**** DATA FOR ANALYSIS ****

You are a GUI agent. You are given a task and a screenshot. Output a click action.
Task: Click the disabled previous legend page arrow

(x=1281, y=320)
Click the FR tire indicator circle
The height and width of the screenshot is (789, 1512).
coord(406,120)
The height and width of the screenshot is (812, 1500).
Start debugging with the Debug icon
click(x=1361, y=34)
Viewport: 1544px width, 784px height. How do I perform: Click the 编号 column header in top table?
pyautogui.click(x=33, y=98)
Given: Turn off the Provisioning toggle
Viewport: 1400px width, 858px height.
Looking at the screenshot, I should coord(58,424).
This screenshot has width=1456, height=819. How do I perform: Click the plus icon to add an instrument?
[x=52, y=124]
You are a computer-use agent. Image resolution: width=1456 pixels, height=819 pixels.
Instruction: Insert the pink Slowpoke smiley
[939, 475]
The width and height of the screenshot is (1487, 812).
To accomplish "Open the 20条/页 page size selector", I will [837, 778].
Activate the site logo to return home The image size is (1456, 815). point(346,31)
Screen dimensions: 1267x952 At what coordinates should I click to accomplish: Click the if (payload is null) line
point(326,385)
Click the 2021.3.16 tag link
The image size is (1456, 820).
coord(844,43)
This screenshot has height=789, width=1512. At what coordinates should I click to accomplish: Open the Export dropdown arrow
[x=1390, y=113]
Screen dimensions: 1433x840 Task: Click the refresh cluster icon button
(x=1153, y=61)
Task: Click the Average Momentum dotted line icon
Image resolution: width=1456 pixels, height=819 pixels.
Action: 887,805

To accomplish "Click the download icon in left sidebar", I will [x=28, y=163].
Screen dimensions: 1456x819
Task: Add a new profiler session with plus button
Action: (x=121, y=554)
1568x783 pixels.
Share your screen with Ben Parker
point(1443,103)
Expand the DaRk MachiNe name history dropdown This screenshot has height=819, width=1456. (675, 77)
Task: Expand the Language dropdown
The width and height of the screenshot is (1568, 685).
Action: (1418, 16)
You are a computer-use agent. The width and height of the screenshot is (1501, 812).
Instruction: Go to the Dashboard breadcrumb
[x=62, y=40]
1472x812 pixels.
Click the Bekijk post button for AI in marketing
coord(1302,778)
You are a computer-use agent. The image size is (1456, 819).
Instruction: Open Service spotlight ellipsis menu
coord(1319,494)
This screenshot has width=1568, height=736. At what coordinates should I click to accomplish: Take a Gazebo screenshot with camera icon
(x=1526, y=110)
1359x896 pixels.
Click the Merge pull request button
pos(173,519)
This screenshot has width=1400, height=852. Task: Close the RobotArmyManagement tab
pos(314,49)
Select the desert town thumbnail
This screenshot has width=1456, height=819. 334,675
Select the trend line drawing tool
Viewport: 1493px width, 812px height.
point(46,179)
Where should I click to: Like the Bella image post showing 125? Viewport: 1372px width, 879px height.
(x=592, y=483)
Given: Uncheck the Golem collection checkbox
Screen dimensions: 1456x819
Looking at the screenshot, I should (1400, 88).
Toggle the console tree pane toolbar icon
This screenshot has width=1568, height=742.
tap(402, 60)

****

Report each line in the entries where the string "computer" occurs.

You are a computer-use agent. Image resolution: width=1456 pixels, height=819 pixels.
You are a computer-use agent. The width and height of the screenshot is (1501, 812).
You are a computer-use agent. The image size is (1456, 819).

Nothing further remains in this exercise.